Did you report the reaction to VAERS as an adverse reaction? What does your physician say about any possible connections?
Sue

@placitan- Welcome to Mayo Clinic Connect. This must have been a dismal surprise. Did you have any history of autoimmunities? Had you had any gastrointestinal or respiratory infections prior to the GBS?

There is no known cause for GBS at this time.
https://consumer.healthday.com/b-4-7-no-proof-covid-vaccines-can-trigger-guillain-barre-syndrome-2651377473.html

How are you being treated for your symptoms now?
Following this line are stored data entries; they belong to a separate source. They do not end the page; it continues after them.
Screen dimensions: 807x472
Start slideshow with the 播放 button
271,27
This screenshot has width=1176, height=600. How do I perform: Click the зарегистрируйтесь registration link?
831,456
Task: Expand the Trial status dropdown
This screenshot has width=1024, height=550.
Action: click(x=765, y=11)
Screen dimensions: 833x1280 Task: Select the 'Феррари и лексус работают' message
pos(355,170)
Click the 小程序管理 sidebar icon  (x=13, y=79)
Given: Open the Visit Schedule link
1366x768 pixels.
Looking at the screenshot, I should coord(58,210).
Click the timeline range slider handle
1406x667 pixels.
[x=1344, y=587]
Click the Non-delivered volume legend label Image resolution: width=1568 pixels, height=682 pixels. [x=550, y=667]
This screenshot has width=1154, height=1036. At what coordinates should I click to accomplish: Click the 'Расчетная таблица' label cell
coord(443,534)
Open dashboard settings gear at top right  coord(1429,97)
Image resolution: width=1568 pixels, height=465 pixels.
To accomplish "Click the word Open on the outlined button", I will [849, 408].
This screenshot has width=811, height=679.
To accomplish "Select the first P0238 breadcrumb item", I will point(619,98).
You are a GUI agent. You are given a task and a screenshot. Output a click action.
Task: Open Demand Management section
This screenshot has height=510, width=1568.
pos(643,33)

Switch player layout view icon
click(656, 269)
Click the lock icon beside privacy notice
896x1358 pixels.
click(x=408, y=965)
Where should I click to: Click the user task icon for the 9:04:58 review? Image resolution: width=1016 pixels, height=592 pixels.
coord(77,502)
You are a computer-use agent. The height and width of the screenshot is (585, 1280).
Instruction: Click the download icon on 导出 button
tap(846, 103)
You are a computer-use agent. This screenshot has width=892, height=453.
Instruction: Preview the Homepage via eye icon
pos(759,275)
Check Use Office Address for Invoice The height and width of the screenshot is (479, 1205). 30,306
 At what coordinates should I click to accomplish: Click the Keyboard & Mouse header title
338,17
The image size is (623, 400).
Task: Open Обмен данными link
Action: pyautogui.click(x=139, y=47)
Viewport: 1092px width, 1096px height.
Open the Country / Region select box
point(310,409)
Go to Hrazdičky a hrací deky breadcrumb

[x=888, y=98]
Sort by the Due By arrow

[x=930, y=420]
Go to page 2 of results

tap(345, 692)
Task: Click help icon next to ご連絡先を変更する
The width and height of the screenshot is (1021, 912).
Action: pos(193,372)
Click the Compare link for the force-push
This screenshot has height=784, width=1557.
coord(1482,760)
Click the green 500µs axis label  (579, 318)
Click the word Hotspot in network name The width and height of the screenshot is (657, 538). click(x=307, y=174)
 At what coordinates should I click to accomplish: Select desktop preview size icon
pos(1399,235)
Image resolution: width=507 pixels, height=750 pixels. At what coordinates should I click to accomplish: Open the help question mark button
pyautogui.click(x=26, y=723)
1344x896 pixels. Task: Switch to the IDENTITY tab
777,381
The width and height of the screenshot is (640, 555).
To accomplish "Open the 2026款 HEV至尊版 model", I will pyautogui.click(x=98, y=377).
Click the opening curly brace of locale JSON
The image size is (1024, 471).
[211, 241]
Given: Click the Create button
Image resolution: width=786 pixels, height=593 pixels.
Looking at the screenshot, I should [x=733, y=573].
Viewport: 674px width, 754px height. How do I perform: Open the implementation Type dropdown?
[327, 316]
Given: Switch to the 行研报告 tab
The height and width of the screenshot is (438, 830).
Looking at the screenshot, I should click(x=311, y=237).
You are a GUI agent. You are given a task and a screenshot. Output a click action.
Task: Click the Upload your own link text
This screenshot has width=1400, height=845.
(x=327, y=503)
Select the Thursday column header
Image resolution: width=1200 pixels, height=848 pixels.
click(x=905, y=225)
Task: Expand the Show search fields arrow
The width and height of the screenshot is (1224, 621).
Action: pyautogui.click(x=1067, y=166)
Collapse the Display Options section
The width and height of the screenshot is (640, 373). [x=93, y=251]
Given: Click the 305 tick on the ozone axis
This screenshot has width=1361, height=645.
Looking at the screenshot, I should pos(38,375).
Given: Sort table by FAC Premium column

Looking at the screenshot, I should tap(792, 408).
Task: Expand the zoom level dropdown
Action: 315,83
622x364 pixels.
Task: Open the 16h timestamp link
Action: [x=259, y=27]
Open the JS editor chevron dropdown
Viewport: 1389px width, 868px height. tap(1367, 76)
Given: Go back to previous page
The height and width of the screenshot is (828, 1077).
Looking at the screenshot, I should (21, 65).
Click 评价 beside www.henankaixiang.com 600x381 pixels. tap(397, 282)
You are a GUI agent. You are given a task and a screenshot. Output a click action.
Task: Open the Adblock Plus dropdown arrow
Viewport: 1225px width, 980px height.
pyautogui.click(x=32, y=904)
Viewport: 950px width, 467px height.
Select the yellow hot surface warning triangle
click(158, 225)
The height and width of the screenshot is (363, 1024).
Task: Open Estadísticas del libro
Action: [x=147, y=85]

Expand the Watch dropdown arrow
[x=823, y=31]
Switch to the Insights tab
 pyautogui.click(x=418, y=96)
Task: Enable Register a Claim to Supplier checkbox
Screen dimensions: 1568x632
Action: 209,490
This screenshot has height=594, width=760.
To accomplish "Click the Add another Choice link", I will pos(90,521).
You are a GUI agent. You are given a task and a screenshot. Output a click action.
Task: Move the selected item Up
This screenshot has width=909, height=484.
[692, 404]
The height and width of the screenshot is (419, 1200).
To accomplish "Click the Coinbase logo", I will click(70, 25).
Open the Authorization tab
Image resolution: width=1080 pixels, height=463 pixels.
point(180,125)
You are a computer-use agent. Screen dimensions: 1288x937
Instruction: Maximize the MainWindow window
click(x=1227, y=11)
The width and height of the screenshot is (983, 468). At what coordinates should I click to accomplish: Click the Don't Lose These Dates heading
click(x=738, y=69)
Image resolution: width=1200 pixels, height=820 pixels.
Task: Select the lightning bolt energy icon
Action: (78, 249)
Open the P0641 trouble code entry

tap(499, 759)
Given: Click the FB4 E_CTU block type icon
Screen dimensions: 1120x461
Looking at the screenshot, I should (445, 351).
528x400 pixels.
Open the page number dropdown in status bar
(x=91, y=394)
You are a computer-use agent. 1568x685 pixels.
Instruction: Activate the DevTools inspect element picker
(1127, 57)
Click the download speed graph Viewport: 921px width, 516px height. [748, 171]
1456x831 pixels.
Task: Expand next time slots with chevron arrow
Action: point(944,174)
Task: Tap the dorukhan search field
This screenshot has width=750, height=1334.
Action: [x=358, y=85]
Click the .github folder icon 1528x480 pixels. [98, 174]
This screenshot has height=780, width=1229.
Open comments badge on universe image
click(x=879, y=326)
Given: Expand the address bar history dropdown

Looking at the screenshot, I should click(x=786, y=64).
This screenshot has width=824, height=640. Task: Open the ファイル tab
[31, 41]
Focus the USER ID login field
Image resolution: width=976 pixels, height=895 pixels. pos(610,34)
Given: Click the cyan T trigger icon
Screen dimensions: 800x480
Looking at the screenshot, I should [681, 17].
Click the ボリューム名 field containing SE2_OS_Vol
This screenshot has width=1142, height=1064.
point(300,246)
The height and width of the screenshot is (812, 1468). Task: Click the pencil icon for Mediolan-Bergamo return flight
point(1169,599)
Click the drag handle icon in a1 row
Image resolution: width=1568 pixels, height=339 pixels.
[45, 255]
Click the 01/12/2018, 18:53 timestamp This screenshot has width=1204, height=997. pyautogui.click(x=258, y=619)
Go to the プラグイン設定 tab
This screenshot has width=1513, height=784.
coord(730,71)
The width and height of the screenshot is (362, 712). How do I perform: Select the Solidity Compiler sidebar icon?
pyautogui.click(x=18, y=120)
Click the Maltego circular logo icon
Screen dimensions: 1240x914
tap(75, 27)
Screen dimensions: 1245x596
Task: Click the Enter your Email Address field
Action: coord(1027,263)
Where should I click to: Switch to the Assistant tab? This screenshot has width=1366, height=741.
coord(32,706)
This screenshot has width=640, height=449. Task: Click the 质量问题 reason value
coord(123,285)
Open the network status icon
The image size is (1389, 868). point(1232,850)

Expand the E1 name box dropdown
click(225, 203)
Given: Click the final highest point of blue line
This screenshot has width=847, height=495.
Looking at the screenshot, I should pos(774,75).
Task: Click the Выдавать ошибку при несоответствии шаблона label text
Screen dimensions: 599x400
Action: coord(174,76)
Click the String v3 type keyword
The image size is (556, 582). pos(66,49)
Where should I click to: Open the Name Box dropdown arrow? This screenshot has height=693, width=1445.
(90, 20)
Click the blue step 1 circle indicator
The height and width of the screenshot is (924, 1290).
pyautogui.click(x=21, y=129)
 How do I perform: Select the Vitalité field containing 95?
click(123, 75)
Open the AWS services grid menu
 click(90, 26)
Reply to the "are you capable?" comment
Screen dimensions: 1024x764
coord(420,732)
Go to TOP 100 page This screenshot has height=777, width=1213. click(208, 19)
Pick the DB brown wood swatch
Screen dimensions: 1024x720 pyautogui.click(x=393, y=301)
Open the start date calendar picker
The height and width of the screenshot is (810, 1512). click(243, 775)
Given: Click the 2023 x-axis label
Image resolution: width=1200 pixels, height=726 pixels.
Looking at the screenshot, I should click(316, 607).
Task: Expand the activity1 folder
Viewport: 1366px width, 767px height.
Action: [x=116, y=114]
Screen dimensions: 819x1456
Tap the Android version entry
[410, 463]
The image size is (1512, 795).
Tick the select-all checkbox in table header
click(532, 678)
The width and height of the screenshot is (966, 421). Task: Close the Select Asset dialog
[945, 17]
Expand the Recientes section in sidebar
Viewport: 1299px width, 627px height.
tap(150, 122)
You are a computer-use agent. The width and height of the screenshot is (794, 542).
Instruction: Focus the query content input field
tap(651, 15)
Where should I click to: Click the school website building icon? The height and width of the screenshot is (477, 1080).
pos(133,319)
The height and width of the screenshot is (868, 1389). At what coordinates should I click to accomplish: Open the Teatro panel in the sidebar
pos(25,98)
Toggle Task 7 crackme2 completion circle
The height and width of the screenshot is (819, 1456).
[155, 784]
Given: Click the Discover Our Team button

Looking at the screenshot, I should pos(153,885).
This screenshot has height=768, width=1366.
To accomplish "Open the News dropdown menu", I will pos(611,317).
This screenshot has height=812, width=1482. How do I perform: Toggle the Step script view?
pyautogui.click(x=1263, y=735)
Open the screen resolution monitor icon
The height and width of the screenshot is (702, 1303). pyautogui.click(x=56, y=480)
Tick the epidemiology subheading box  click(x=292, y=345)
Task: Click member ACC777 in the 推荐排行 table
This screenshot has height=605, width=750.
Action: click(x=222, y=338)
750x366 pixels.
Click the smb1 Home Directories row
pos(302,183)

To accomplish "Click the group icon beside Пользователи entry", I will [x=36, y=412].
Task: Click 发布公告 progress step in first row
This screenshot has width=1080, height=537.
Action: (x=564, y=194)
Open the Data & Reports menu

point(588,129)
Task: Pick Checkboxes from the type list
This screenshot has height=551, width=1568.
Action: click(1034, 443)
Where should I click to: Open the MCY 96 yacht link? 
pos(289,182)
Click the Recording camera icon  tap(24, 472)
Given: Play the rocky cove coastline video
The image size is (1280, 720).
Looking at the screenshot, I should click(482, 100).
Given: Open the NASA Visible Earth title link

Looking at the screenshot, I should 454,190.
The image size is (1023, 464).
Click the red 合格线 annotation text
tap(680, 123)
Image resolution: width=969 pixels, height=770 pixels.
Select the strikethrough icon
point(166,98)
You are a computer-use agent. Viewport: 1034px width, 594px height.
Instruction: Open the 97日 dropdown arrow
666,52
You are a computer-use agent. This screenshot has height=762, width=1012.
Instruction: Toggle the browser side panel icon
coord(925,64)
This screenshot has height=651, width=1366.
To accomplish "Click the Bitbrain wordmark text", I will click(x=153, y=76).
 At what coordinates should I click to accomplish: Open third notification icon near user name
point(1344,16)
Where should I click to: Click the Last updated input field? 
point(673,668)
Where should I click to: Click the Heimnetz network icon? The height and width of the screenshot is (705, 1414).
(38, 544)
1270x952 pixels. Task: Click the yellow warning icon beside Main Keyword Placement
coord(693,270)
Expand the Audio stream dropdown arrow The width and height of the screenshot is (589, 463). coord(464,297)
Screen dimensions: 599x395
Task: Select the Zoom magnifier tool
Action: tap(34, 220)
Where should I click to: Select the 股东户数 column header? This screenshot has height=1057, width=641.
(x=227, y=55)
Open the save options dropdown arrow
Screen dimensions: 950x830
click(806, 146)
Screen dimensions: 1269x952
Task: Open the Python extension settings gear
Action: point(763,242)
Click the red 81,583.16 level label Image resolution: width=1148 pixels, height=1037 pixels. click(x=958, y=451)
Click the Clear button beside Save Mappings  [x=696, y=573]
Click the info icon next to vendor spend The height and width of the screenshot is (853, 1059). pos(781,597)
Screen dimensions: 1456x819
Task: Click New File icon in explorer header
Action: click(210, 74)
@placitan, I had (still have after 6 months) symptoms which resembled GBS after my Pfizer vaccine. But like you, the symptoms aren’t an exact match. I had tingling and burning in both feet & at times my hands & other some areas, right leg weakness, and slight weakness in my arms. Most of my symptoms are better, but as I said, still present. I am interested in what you experienced that led them to treat you for GBS even though they apparently didn’t feel that was exactly what you had. My neuro offered steroids which I declined at the time since I don’t believe in medicating without understanding what’s actually happening. Like you I have also searched for similar reactions and haven’t found much. This forum was the first place I really started seeing connections between the vaccine and neuropathy. Most of what I’ve found here is existing neuropathy becoming worse, or flaring up, but have also found a few others with new onset similar to mine.

Hello @placitan and welcome to Mayo Clinic Connect. You mention that you have been having neurological issues. Are you willing to share a bit more about what those issues were ten days after and if they've changed at all since?